Jan 10, 2014
Qualcomm products mentioned within this post are offered by Qualcomm Technologies, Inc. and/or its subsidiaries.
At CES, the automobile has been a sort of stranger in a strange land. In a place where show floors are packed with Ultra HD screens to gawk at, and gadgets to tinker with, automakers and their infotainment systems have been relegated to the sidelines, tucked away in the North Hall of the Las Vegas Convention Center.
But this year was different. Automakers had much more to show off than just what's going on in the center console. There were self-driving cars from Audi; the Open Automotive Alliance was forged, bringing Android to the automobile; and there were cars from Audi and GM with 4G LTE data connections, thanks to Qualcomm® Gobi™ .
Admittedly, the connected car is not a new concept—cars have had embedded connectivity since the early 2000s (e.g., OnStar). But this year really was different. Mobile industry leader Qualcomm is taking the connected car experience to the next level—extending its connectivity and mobile processor expertise to the car. Building on the success of Qualcomm Gobi modems that already power telematics in 10M+ vehicles, Qualcomm just announced an integrated solution—the Snapdragon Automotive Solutions—featuring the new automotive grade processor from the Qualcomm® Snapdragon™ family of processors that power many of today’s top smartphone and tablets.
With 4G LTE data speeds and smartphone-like interfaces and graphics, the infotainment systems hitting the road later this year will rival the smartphone and tablet in terms of functionality and user experience. It means real-time navigation, weather updates, streaming multimedia and more—essentially being connected to all the cloud-based services you want and need. And those are just some of the immediate benefits of an in-car LTE connection. But the possibilities don’t stop there.

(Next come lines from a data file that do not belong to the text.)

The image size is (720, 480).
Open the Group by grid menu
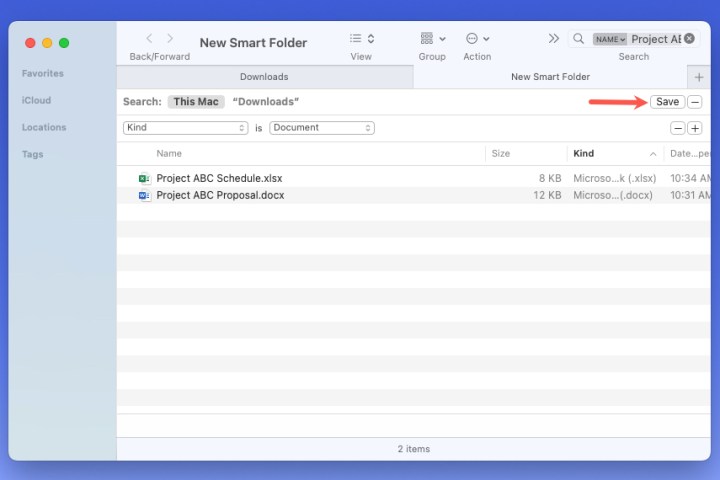432,39
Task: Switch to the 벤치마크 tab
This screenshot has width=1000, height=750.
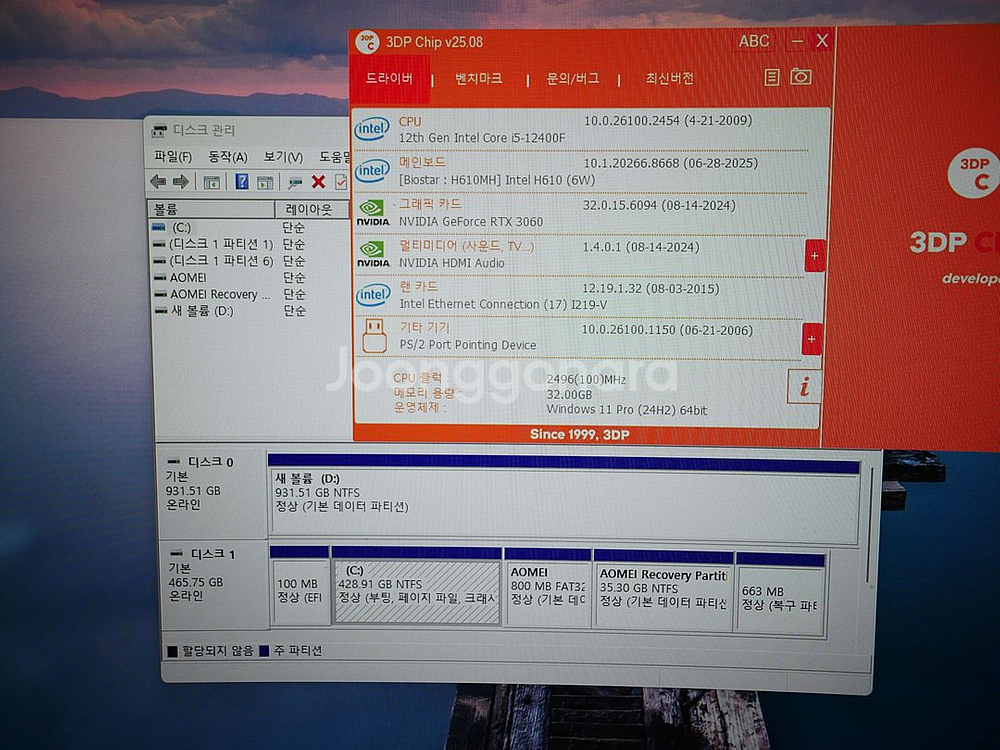Action: point(478,78)
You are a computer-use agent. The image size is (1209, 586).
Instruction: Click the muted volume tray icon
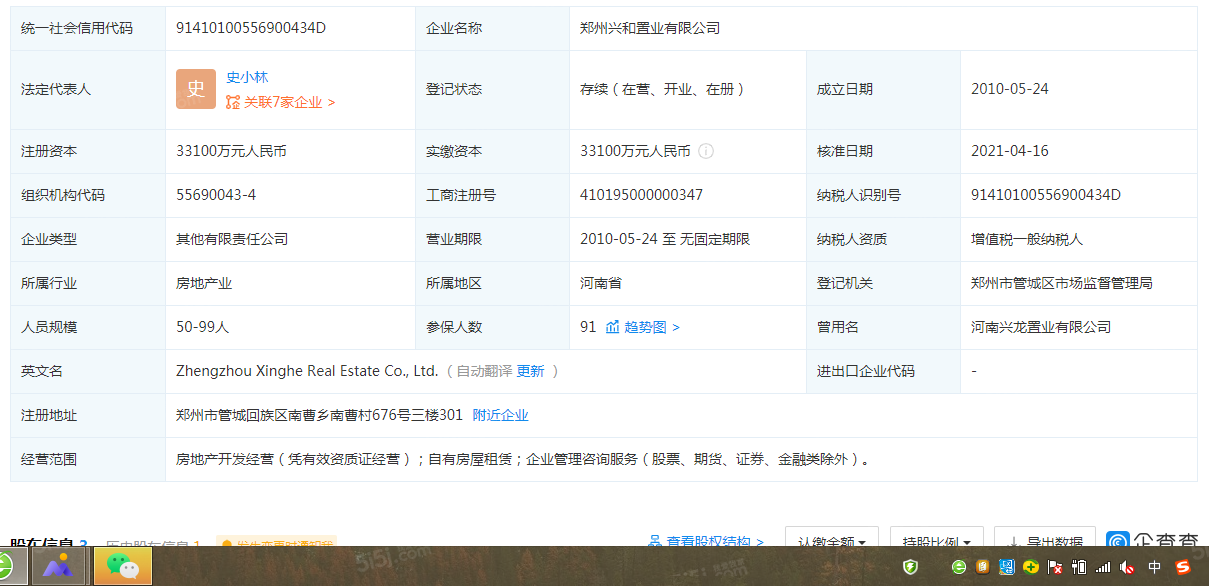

At a base level, connected cars can talk, just like people, to each other over the Internet. For us, this means maintaining long-distance friendships and watching some guy play "Eruption" in his bedroom. More importantly, connected cars can make the road a safer place (fewer accidents).
Automotive safety regulators see this ability, called Vehicle-to-Vehicle communication (V2V), as the next wave of accident prevention.
"V2V will give drivers information needed to make safe decisions on the road that cameras and radars just cannot provide,” said NHTSA Administrator David L. Strickland in a congressional hearing this past November. "We currently estimate V2V could potentially address about 80 percent of crashes involving non-impaired drivers, once the entire vehicle fleet is equipped with V2V technology."
So how can something as simple as communication prevent an accident? Let’s head to the highway. Let’s say that a dozen or so cars are cruising along I-95, just outside of Bangor. Using a subset of Wi-Fi protocols known as 802.11p, these vehicles form a wireless, ad-hoc network as they speed along. If any one car brakes abruptly or turns sharply—say to avoid a moose—that car will send out a message to the rest of the network, alerting nearby cars (and their drivers) of potential danger.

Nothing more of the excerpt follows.